Collected data
────────────────
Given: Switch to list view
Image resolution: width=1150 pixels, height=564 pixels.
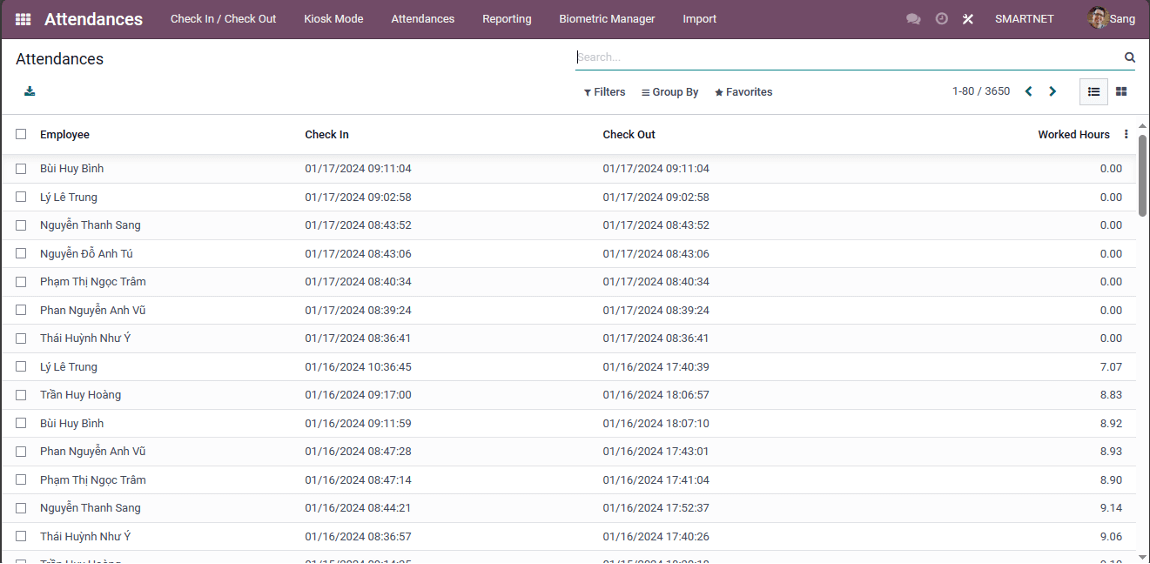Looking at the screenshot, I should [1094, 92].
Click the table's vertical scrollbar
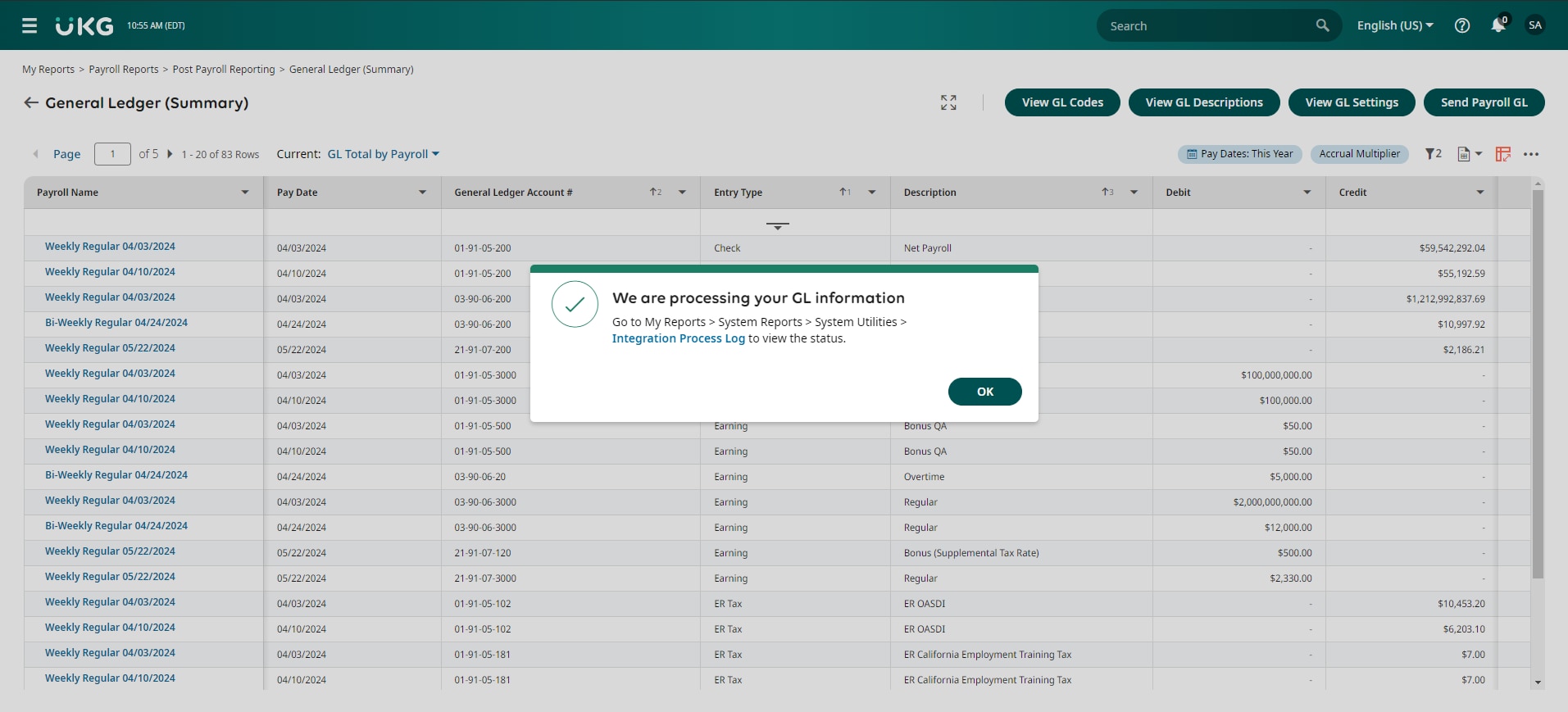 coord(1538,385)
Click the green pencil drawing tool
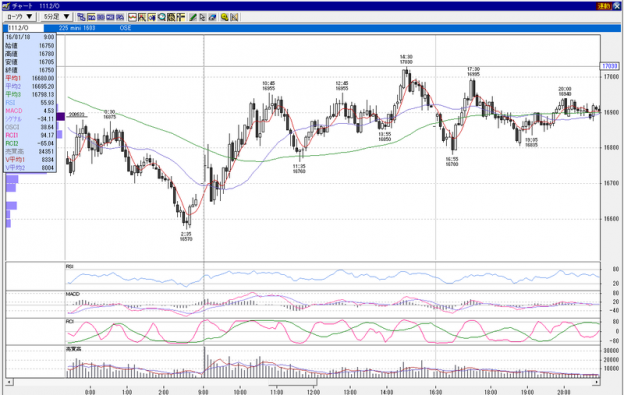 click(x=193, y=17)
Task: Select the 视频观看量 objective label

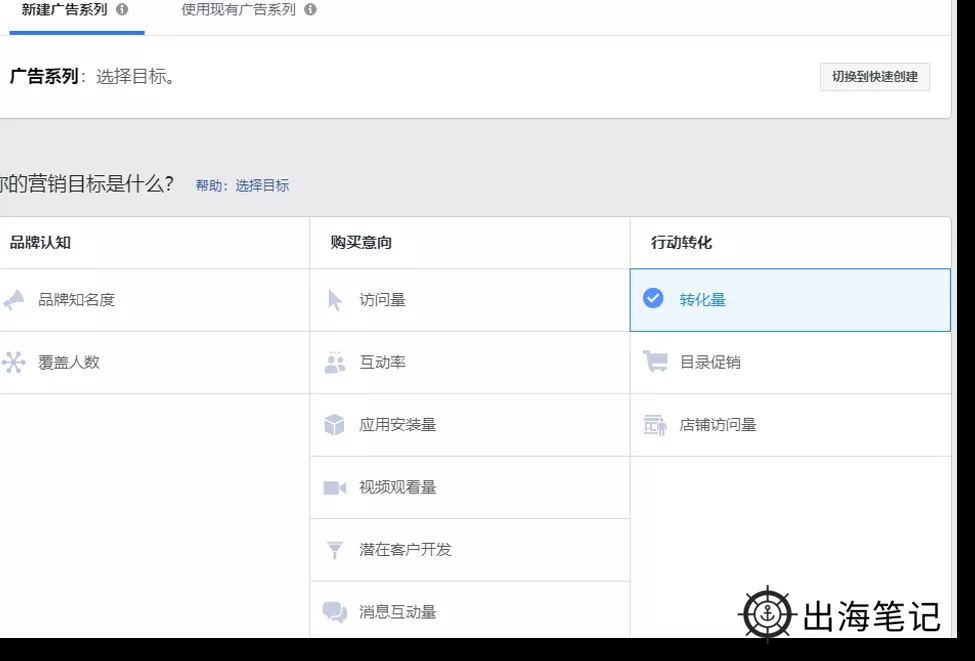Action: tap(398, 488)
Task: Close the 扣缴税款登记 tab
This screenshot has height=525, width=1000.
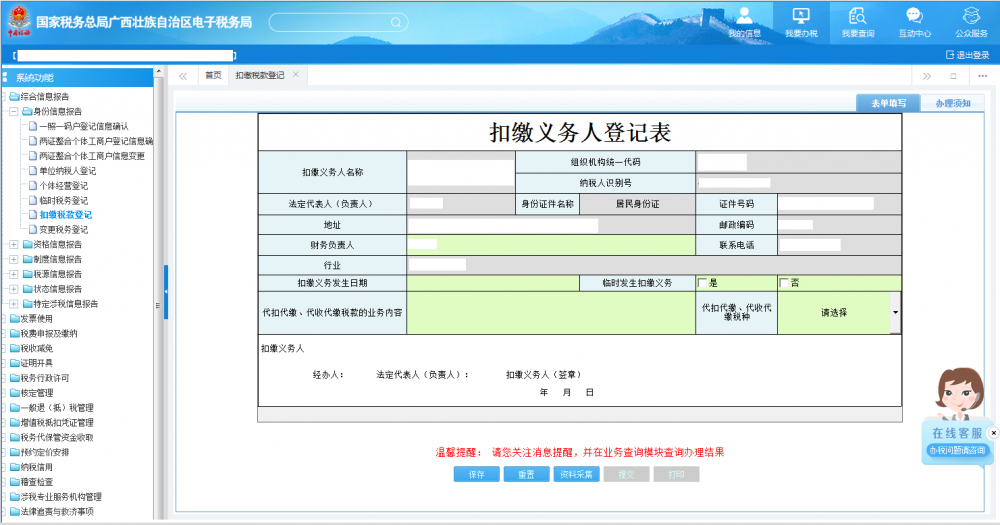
────────────────
What the task requires:
Count the lines of the listing that contain the string "width". Give only the number.

Solution to the problem:
2